Material provided START

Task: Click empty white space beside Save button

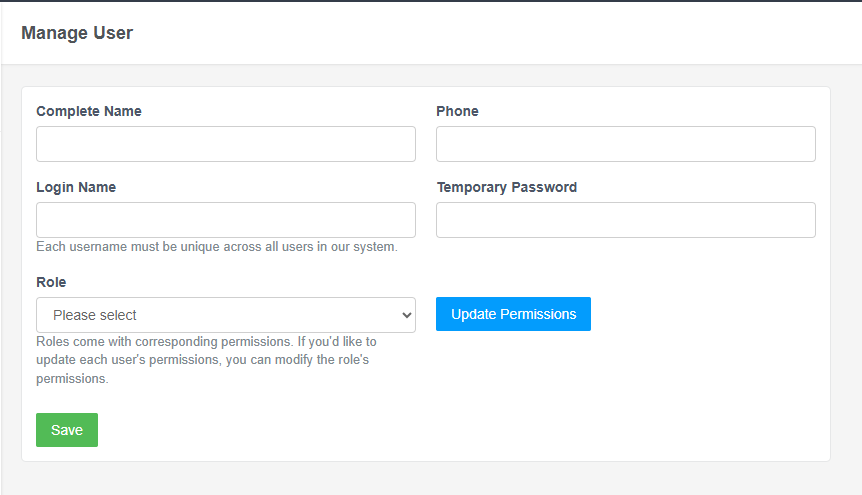Action: (x=400, y=430)
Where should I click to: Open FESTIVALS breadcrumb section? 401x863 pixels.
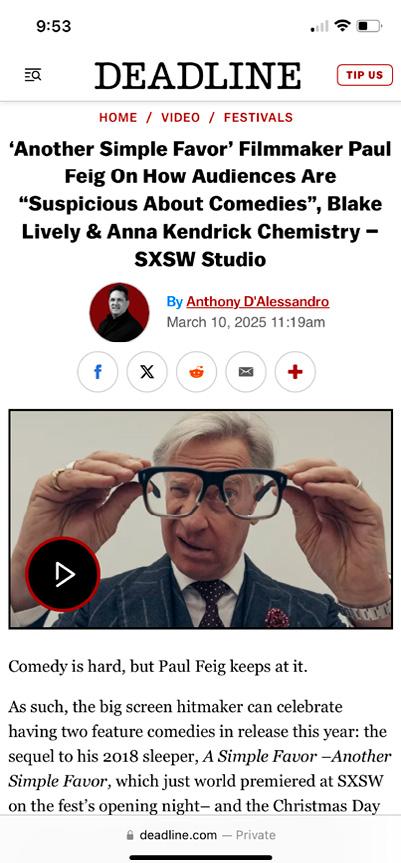click(258, 117)
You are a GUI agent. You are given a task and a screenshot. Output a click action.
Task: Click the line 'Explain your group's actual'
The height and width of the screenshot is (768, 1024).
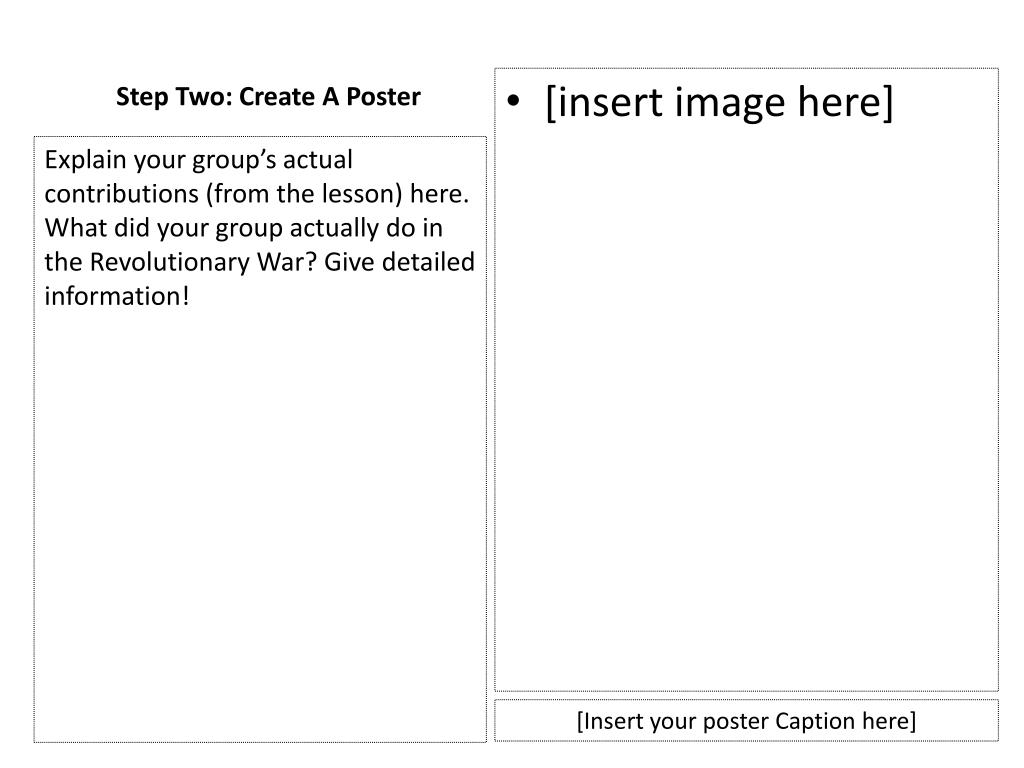coord(199,161)
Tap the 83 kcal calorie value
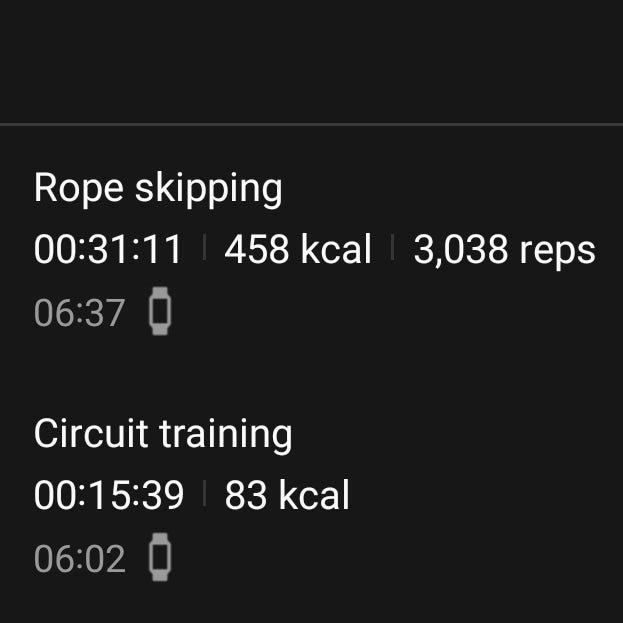The height and width of the screenshot is (623, 623). pos(287,496)

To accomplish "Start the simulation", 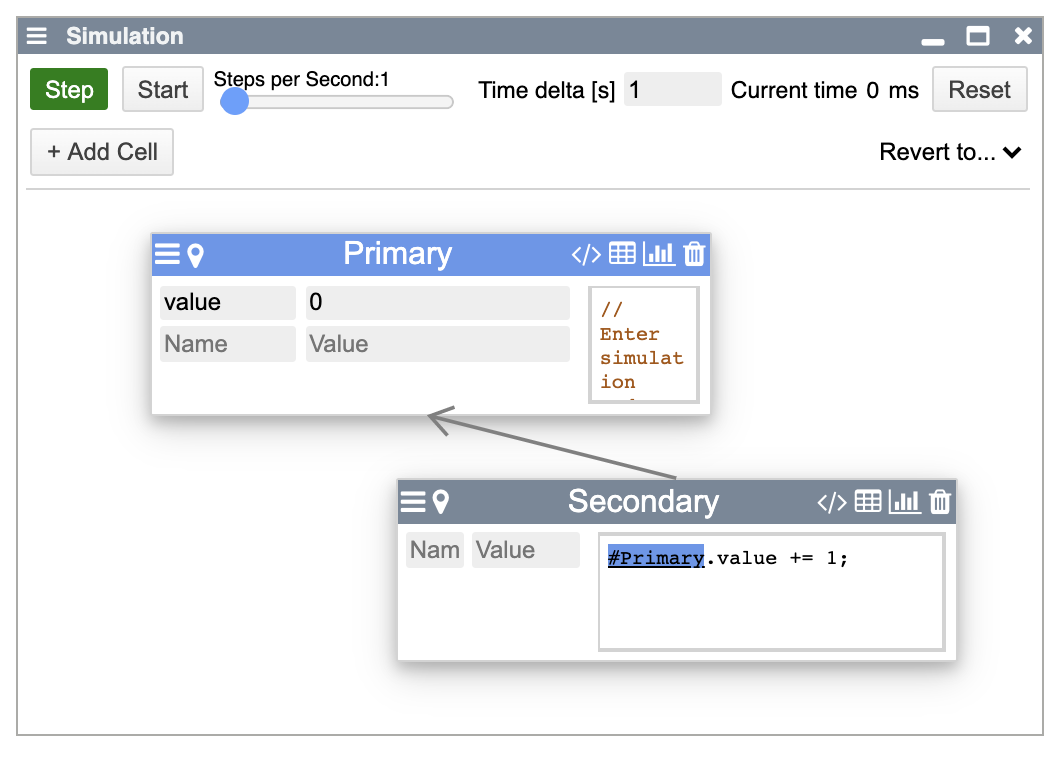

Material provided END

Problem statement
Output every entry above verbatim, but leave out the pictures.

Written response
Task: Click empty white space beside Save button

Action: (x=400, y=430)
Where should I click to: Open FESTIVALS breadcrumb section? 401x863 pixels.
click(258, 117)
You are a GUI agent. You are given a task and a screenshot. Output a click action.
Task: Click the line 'Explain your group's actual'
The height and width of the screenshot is (768, 1024).
coord(199,161)
Tap the 83 kcal calorie value
The height and width of the screenshot is (623, 623). pos(287,496)

To accomplish "Start the simulation", 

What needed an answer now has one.